We are going to the House’s of Parliament, to lobby our MP to help put pressure on Ofsted and Department of Education to raise awareness of the duty on schools and their responsibilities to children with medical conditions.

To give you some background.

In 2014 – the government amended the Children and Families Act 2014 to include a duty on schools in England to support children with medical conditions, however, research has found that only a teeny, tiny, 11.5% of schools are demonstrating that they are following their duty correctly.

That is the legal line.

Let me tell you the parental line,

My daughter is 11.  She is a baby, whilst looking like a teenager.

She has managed a condition over the last 5 years that has hospitalised her, exhausted her, made her grow up before her time, controlled her every meal, dominated sport and has involved over 10,000 injections.

At home, whilst we don’t live life in the shadow of Type 1, it has to be consulted at all times, thought about and managed, day and night.  It is a unpredicatable bastard of a condition, whose true demonic quality lies in the fact that if good sugar control isn’t maintained at all times, then Type 1 kids can face a complicated adult future.

As a parent, I need to know my child is safe in school, that she has a the support system in place, a communication system, a care plan, an inclusion policy and an understanding network.

I don’t need her babysitting, but I need the understanding.  I don’t require round the clock care,  but I need comprehension that more planning will be required for events other students can take for granted.

My daughter deserves access to the education as everyone else, and that means an understanding in schools that tests sat with blood sugars of 16 plus will not show her true ability.  That a lesson taught to her with blood sugars of 3.6 will not be learnt.  I need to know that, god forbid, if a horrendous hypo in school occurs, the teachers can recognise the signs and manage it immediately.

Our primary schools were amazing, secondary school has been a steep learning curve.  September was a month that involved me crying into my pillow at night.  October showed a marked improvement, I am hoping by November, everything will be in place for my daughter to manage her chronic condition with full support from school and she will be 100% safe in school.

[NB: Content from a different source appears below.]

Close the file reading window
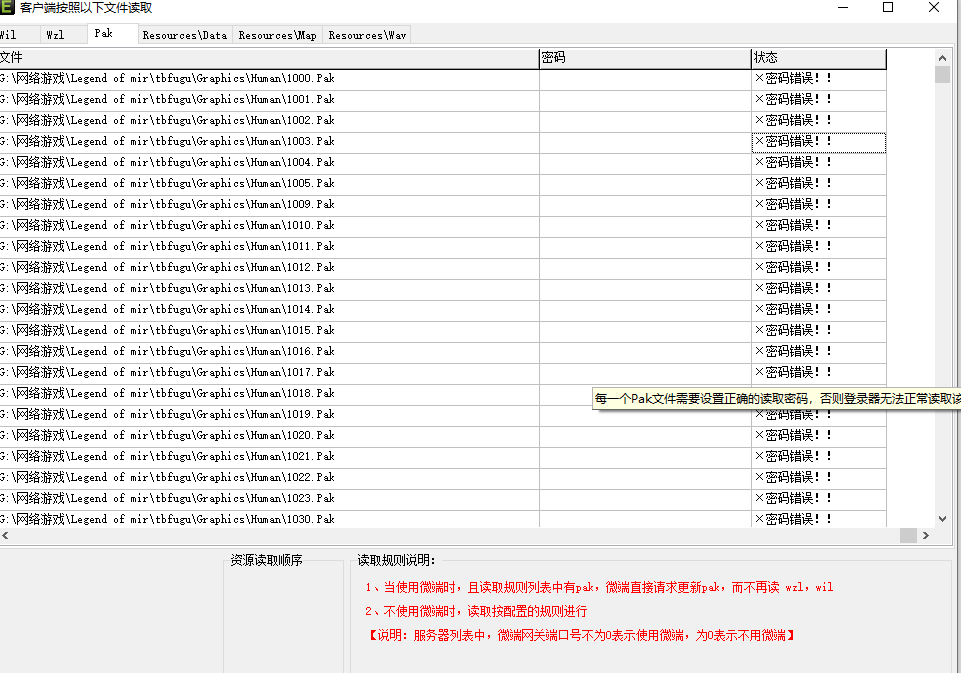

1 in 1o schools currently can produce a adequate medical conditions policy.   This effects not only the kids with Type 1, but over 1 million children with long-term medical conditions, including epilepsy, coeliac, asthma, cancer and many others.

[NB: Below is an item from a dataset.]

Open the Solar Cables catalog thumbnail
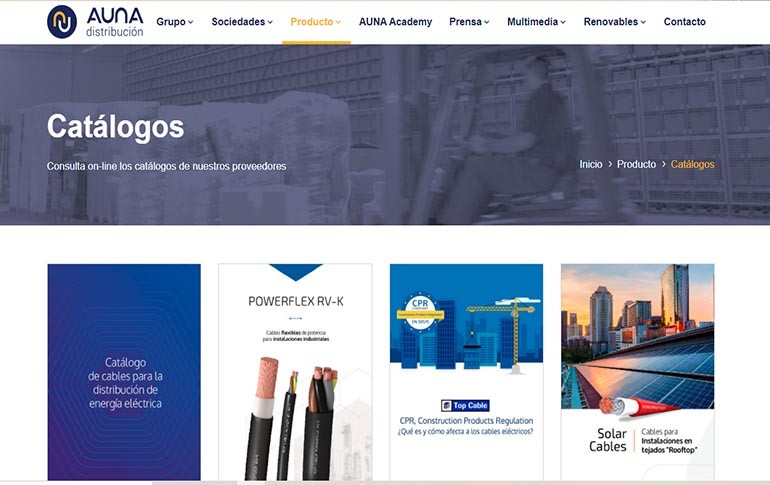Screen dimensions: 770x485 pyautogui.click(x=637, y=372)
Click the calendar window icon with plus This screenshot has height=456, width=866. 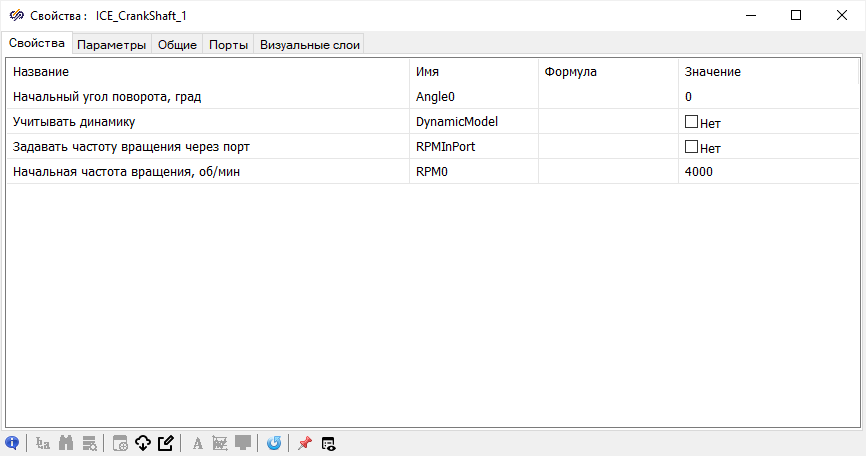119,443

Without policies guiding staff on what to do, mistakes are more common, kids are less safe and children with medical conditions are at an unfair disadvantage to their classmates.

Why we are lobbying

Today I will walk into Parliament, clutching my daughter’s hand, proud as punch that she is by my side.

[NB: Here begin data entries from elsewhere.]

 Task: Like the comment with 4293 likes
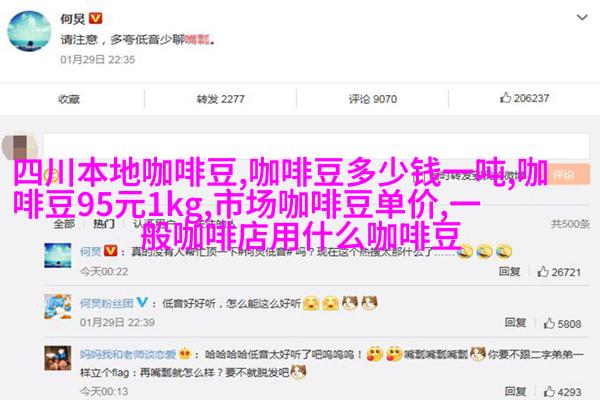click(562, 392)
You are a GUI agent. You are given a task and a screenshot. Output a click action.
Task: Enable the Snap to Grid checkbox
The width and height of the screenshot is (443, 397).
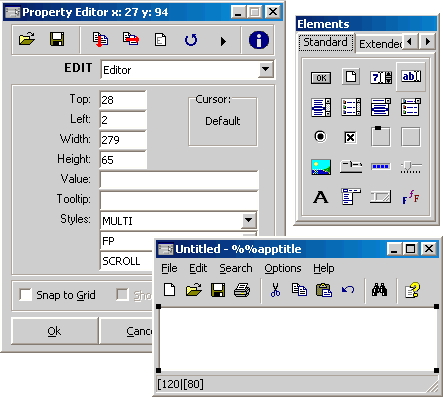pos(26,295)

Together we will ask our MP to help us have Ofsted to tell their inspectors to routinely check schools medical conditions policies as part of their inspections.  Currently there are examples of schools with “good” or “outstanding” Ofsted ratings who don’t have appropriate medical conditions policies in place.

We will ask that the Department of Education change their guidance and ensure all schools publish their medical conditions policies on their website.  then we will ask them to help schools understand what they need to do.

Put simply The Department of Education has a responsibility to keep kids safe.


If we don’t ask, if we don’t lobby, if we don’t push for change – then we are accepting that without the means to manage a medical condition in school, our kids may have serious long or short-term consequences.

If we don’t ask, we are agreeing that it is right that more and more kids with long-term chronic conditions are developing mental health complications.

If we don’t push, we are saying it is right that sometimes kids with medical conditions are excluded from after school clubs, trips away, and sporting activities.

Because  – it isn’t right, or fair,

Today I will wear blue, bright blue and dress as my eleven year old does.


Because we want change, we want a better future, I want a fair education, and I don’t want to fight for it.

And we will rock the look!





  1. October 24, 2017 / 9:22 am

    Totally not fair that you should have to send your child to school while worrying about whether she is safe or not. Educating others shouldn’t actually be the job of the parents – there may be some parents who don’t know enough themselves Good on you for making a move and teaching your girls a great way to affect change x

  2. October 24, 2017 / 10:50 am

    Go Molly! Hope you had a successful day and that this will be the start of some positive changes.
    Even if things are now improving within your school, you doing this could help so many others. Just know you’re a fighter like your mum! You should be very proud of yourself.